Montenegro aims to join the European Union and the euro zone in 2028, according to Prime Minister Milojko Spajic. The small Balkan nation, which has seen its economy nearly double over the past five years, is also considering selling fresh government bonds to institutional or retail investors to support its economic growth.
The EU has accelerated its enlargement efforts following Russia’s invasion of Ukraine in 2022, emphasizing the importance of integrating countries near its borders to prevent geopolitical “grey zones.” Spajic stated that Montenegro plans to meet the remaining European Commission criteria, mainly focused on strengthening institutions, by the end of next year, with accession talks set to begin in 2027. Final approval for membership, which Montenegro has sought since 2012, would require unanimous support from the 27 existing EU members.
Montenegro, which adopted the euro before gaining full independence from Serbia in 2006, hopes to enter the euro area simultaneously with EU accession.

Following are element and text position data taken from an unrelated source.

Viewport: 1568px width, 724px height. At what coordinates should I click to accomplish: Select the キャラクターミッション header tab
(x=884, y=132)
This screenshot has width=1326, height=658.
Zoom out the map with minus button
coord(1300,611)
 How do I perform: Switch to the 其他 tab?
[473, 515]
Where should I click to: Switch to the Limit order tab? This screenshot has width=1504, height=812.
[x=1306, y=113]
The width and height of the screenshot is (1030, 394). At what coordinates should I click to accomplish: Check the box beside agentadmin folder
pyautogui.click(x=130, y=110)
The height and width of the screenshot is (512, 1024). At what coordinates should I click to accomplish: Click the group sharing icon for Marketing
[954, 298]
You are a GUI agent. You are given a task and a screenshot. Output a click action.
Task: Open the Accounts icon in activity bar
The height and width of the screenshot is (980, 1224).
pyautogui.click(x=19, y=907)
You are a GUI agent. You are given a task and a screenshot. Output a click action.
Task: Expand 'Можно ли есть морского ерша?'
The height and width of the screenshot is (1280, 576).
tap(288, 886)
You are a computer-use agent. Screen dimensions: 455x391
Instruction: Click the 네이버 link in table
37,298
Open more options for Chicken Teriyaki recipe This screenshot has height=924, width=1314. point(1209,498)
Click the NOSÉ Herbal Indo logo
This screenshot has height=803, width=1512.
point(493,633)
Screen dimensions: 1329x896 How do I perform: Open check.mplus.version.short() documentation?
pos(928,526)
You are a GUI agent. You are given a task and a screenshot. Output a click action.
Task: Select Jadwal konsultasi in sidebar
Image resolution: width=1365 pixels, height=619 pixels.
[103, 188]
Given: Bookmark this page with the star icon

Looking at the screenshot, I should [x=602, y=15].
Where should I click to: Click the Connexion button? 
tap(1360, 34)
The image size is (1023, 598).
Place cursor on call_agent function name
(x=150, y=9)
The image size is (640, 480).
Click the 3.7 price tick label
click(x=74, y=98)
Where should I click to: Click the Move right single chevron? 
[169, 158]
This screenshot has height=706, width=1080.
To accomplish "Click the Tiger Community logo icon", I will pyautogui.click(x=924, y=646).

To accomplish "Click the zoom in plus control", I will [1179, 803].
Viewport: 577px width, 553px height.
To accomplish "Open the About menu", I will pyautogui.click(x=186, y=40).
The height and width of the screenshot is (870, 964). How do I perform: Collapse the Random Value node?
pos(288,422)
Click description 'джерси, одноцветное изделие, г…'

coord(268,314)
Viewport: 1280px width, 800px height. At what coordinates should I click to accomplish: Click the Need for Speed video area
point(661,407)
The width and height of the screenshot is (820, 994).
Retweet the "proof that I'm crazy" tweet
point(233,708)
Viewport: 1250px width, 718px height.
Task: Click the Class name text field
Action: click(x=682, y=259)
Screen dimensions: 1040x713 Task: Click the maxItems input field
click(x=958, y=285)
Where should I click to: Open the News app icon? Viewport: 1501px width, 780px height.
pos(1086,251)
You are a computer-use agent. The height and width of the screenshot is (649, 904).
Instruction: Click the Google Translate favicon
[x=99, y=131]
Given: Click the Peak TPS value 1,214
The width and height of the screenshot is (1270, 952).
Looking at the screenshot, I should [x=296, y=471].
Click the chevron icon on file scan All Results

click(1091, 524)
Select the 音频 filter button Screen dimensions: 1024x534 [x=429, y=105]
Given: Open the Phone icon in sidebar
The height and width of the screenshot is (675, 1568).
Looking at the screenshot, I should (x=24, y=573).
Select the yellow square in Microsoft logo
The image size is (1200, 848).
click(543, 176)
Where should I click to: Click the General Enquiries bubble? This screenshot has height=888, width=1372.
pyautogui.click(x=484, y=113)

Entry into the eurozone would require Montenegro to align its inflation and long-term interest rates with those of the euro area’s best-performing members. While inflation averaged 3.1 per cent in the 12 months to July—higher than EU and eurozone averages—economic output rose to 7.8 billion euros in 2024 from 4.2 billion euros in 2020. Net salaries have also doubled in the same period, aided by tax cuts.
Some concerns have been raised by the Montenegrin central bank regarding government revenue and debt projections, but Spajic defended the administration’s fiscal management, noting a deficit of around one per cent for the first eight months of the year. The government is evaluating new bond sales in international markets such as London, Frankfurt, or Tokyo, as well as a domestic retail bond option to support its economic and investment plans.